Who the h*ck told you that gem of advice - "don't pay the fine as you are leaving"?

This is why we have such a bad reputation - we seem to think it's OK to run away from our debts!


Anyway, rant over, like Pesky says, all they want is the fine plus interest. I would just come back and ignore it - if they do ask about the fine, simply offer to pay it.

Spain in general just don't do emails - ringing them or going there in person is the best approach.


----------



## spanish55 (Apr 17, 2014)

The local police told me that.


----------



## snikpoh (Nov 19, 2007)

spanish55 said:


> The local police told me that.


Ah, the "traffic wardens" - not really police at all (IMHO), they seem to just supervise zebra crossings for the school kids :tongue1:


Can't understand why they would say that though .


----------



## Campesina (Dec 17, 2011)

This isn't 100% foolproof but if you want to check to see if you are on record for anything in the province of Alicante enter your name here under 'texto' together with your NIE number if you have one then click on 'enviar':

Edictos publicados en el B.O.P.

Make sure you give a wide selection of dates from just before the date of the offence to a year or more afterwards.


----------



## spanish55 (Apr 17, 2014)

thanks Campesina. I had done some searches before using my NIE and name. I only found a €10 fine which was presumably for parking on such like back in 2006. I cant see that anything is outstanding. There is another possibility. When in court, the translator who was English said to me after the hearing that there is no way I would be prosecuted as the police had not offered me a translator, which breaches my civil rights. I got an email from the lawyer to say that I was to be fined and banned from driving. The lawyer has now ceased trading, and I can find no trace of them. I wonder if they were not telling the truth, as my legal bill was much more than my fine!


----------



## Pesky Wesky (May 10, 2009)

spanish55 said:


> thanks Campesina. I had done some searches before using my NIE and name. I only found a €10 fine which was presumably for parking on such like back in 2006. I cant see that anything is outstanding. There is another possibility. When in court, the translator who was English said to me after the hearing that there is no way I would be prosecuted as the police had not offered me a translator, which breaches my civil rights. I got an email from the lawyer to say that I was to be fined and banned from driving. The lawyer has now ceased trading, and I can find no trace of them. I wonder if they were not telling the truth, as my legal bill was much more than my fine!

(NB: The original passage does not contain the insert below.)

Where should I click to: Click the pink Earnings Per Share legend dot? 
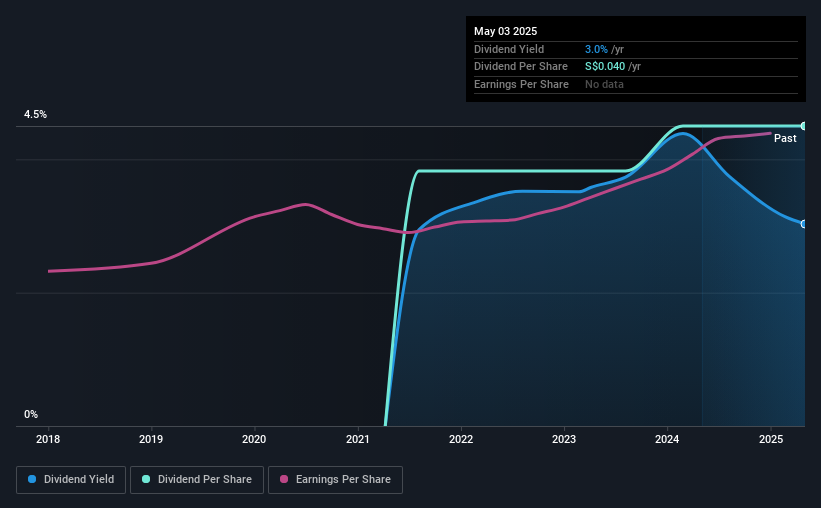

That may be true, although I'm not 100% sure who's responsibility it is to find a translator.
If you had been banned I would have expected more than an email from a lawyer - wouldn't you? No official paper through the post with your name and ID number on it??
I don't know. This case seems to have more holes in it than real facts, but if you were banned, were supposed to have given in your licence, to have paid a fine and you didn't, and on top of that continued to drive in the EU, you could be in quite a lot of trouble. However, that will be translated into financial fines more than prison sentences I think.
The only way to find out is to face the music and go to the correct officials either yourself or by paying someone else to on your behalf. Make sure you have a lot of euros saved up. No one on the forum can give information about this. You have to get the right people to investigate.


----------



## spanish55 (Apr 17, 2014)

Pesky Wesky said:


> That may be true, although I'm not 100% sure who's responsibility it is to find a translator.
> If you had been banned I would have expected more than an email from a lawyer - wouldn't you? No official paper through the post with your name and ID number on it??
> I don't know. This case seems to have more holes in it than real facts, but if you were banned, were supposed to have given in your licence, to have paid a fine and you didn't, and on top of that continued to drive in the EU, you could be in quite a lot of trouble. However, that will be translated into financial fines more than prison sentences I think.
> The only way to find out is to face the music and go to the correct officials either yourself or by paying someone else to on your behalf. Make sure you have a lot of euros saved up. No one on the forum can give information about this. You have to get the right people to investigate.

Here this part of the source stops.